SC Butch Bowers lawyer to defend Trump at impeachment trial: Graham

  • South Carolina attorney Butch Bowers will represent Trump in his second impeachment.
  • Senator Graham made this announcement on a call on Thursday with Republican senators, for Punchbowl News.
  • Trump’s former allies are distancing himself from him, initially casting doubt on who would defend the former president.
  • Visit the Business Insider home page for more stories.

South Carolina lawyer Butch Bowers will represent former President Donald Trump during his second impeachment trial in the United States Senate.

Senator Lindsey Graham made this announcement on a call with Republican senators on Thursday, Punchbowl news reported.

Bowers, who runs his law firm in Columbia, South Carolina, has a long history of representing elected officials and political candidates on government and electoral issues, according to the Bowers Law Office website.

He previously served as a lawyer for former South Carolina governors. Nikki Haley and Mark Sanford, and also represented former North Carolina governor Pat McCrory and the South Carolina State Election Commission in ID lawsuits. of the voter.

CNN reported on Thursday, Trump’s impeachment trial could have been postponed due to the former president having no legal representative to defend him.

On January 13, the House voted 232-197 for Trump’s impeachment on charges of inciting the January 6 violent pro-Trump uprising on the U.S. Capitol. The network said the Chamber could send the articles as early as Friday.

The Senate, split between 50 Republicans and 50 Democrats, now needs to administer a delicate balancing act of holding hearings and confirming votes for those nominated for President Joe Biden’s office, while also conducting an impeachment trial.

Read More: Joe Biden’s Waiting Cabinet: Tracking nominees for important roles like Secretary of State, Secretary of the Treasury and more

Several prominent conservative lawyers who previously worked for Trump and large law firms are now distancing themselves from the former president because of his role in spreading false conspiracy theories about the election and then inciting the Capitol riot, reported the Bloomberg News on January 14.

Bloomberg said many of the lawyers who represented Trump or helped defend him in his first trial, including former White House lawyer Pat Cipollone, former Trump personal lawyer Jay Sekulow, former Florida attorney general Pam Bondi and former adviser Eric Herschmann. he refused to represent Trump this time or did not express interest in doing so.

Law firms like Porter Wright and Snell & Wilmer have also abandoned their representation of the Trump campaign in several post-election processes after the public reaction. Even the great law firm Jones Day has publicly distanced himself from Trump.

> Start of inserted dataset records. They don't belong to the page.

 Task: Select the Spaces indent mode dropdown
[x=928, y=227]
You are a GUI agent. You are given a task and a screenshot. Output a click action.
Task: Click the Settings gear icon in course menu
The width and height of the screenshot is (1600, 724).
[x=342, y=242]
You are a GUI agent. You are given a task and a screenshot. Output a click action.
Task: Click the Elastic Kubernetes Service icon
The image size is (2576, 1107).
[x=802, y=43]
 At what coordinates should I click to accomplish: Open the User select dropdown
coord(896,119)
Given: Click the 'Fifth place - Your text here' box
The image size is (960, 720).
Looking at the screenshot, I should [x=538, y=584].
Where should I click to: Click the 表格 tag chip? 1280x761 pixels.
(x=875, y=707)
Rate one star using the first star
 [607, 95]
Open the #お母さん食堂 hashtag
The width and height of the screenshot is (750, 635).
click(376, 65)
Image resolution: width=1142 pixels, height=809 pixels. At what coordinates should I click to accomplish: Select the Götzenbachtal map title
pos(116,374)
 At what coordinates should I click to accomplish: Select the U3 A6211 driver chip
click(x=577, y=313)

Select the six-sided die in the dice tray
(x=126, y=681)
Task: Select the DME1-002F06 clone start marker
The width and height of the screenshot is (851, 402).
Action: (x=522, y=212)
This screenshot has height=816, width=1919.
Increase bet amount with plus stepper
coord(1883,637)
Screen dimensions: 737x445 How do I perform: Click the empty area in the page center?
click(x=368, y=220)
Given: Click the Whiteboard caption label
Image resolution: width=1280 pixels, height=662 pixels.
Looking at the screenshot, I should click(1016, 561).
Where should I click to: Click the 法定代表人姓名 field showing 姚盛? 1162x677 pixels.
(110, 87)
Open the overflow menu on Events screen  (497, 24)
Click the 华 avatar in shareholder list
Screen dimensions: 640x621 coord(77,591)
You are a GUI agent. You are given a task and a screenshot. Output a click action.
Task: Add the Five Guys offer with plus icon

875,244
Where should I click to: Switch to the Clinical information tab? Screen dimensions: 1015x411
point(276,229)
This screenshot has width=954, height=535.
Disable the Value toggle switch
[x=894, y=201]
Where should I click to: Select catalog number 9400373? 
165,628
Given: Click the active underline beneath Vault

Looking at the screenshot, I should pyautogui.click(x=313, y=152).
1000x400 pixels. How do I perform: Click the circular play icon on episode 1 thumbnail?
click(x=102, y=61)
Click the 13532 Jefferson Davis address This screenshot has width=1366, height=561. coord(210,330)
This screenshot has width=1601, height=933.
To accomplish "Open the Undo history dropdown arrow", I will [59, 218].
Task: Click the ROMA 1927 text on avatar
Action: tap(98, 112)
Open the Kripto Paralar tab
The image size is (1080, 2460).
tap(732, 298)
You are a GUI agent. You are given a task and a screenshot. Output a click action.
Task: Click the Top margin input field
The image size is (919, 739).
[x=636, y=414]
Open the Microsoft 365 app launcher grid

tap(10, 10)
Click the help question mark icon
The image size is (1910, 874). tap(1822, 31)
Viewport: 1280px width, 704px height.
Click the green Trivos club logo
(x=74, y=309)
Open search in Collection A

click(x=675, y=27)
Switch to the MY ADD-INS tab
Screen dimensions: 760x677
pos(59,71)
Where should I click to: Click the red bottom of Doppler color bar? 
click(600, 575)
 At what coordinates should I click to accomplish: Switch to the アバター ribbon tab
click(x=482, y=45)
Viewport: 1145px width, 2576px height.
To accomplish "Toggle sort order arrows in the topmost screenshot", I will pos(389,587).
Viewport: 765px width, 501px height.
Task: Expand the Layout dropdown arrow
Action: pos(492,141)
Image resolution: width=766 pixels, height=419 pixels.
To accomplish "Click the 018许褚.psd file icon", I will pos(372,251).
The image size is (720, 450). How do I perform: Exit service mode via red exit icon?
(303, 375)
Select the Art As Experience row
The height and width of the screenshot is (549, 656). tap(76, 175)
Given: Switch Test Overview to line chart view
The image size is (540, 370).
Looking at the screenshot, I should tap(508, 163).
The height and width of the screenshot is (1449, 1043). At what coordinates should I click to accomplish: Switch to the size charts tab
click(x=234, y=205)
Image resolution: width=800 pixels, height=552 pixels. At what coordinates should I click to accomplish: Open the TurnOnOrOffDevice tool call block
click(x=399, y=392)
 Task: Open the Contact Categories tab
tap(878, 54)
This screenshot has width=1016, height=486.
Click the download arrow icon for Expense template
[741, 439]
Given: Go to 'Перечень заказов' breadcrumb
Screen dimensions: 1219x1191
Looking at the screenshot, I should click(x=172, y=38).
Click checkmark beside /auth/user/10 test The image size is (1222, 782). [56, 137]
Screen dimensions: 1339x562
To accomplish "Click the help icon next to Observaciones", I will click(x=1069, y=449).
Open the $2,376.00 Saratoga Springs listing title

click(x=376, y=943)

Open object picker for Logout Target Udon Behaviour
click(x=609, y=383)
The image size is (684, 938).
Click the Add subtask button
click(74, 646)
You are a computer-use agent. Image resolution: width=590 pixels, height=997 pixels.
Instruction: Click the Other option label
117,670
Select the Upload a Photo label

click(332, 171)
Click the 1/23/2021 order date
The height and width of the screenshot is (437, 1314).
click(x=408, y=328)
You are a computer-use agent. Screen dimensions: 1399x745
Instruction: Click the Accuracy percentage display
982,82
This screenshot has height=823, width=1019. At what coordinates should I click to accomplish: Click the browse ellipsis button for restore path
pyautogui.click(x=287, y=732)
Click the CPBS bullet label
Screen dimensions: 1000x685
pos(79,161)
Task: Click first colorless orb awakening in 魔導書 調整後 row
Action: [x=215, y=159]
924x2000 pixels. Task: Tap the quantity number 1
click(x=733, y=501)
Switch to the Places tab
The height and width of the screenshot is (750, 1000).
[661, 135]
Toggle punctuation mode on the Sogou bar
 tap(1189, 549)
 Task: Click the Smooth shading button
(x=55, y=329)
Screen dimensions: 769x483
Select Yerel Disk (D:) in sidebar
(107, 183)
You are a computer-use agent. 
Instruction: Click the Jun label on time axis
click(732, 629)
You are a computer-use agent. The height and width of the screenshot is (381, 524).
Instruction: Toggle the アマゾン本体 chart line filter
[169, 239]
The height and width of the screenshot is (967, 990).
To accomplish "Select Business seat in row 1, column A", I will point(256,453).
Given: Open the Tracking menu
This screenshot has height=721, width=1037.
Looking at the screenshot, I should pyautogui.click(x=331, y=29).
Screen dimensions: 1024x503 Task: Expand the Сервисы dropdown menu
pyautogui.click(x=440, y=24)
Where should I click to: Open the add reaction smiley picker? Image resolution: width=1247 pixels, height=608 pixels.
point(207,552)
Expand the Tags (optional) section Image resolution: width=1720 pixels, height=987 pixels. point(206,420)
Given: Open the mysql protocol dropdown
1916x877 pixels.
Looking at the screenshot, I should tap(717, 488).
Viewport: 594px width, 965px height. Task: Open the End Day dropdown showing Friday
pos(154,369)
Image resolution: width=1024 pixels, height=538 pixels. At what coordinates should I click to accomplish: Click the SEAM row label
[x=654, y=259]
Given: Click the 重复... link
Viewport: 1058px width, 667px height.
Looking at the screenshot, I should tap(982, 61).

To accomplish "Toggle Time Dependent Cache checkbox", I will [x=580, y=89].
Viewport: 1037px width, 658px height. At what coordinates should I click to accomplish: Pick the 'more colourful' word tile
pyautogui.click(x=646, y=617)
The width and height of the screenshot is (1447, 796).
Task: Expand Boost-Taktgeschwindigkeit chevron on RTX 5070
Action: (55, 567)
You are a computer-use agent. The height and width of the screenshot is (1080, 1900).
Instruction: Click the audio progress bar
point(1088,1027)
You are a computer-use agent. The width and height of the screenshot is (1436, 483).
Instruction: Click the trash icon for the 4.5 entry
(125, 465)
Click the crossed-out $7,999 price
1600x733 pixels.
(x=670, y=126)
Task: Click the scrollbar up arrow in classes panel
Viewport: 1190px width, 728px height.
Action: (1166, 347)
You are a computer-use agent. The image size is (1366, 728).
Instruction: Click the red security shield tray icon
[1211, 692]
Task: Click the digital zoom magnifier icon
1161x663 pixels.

Another prominent conservative lawyer, Cleta Mitchell, resigned from Foley & Lardner after participating in a phone call in which Trump pressured Georgia’s Secretary of State, Brad Raffensperger, to overturn the state’s presidential election results.

Read More: Trump did not forgive himself. Here is the huge legal hazard tsunami that now awaits.

Rudy Giuliani, Trump’s personal lawyer who represented the president in some of his lawsuits that question the election results after the November 3 election, said he cannot represent the president at his trial because he qualifies as a witness to the events. Giuliani spoke at the pre-insurrection rally in Washington, DC, and called for “trial by combat”, which he later said was a reference to “Game of Thrones” and not a suggestion for committing violence, as in the ensuing riot the rally immediately.

Bloomberg said some of the people who could defend Trump include Republican representatives Jim Jordan and Elise Stefanik, as well as the controversial conservative lawyer and law professor John Eastman, who represented Trump in an amicus brief to a case in the state Supreme Court. Texas, which sought to invalidate and annul the election results in various states of the battlefield. The court refused to hear the case.

“I think that reflects Trump’s position today, where he has relatively little to offer and people don’t want to be associated with him in general,” Keith Whittington, professor of political science at Princeton University told Bloomberg. “The fact is, he’s not going to make Team A.”

It is unclear whether Trump, who left for his Florida home on Wednesday, would return to Washington, DC, for trial. Trump himself did not testify in his first impeachment trial, when the Senate acquitted him of two charges of abusing his office and obstructing Congress.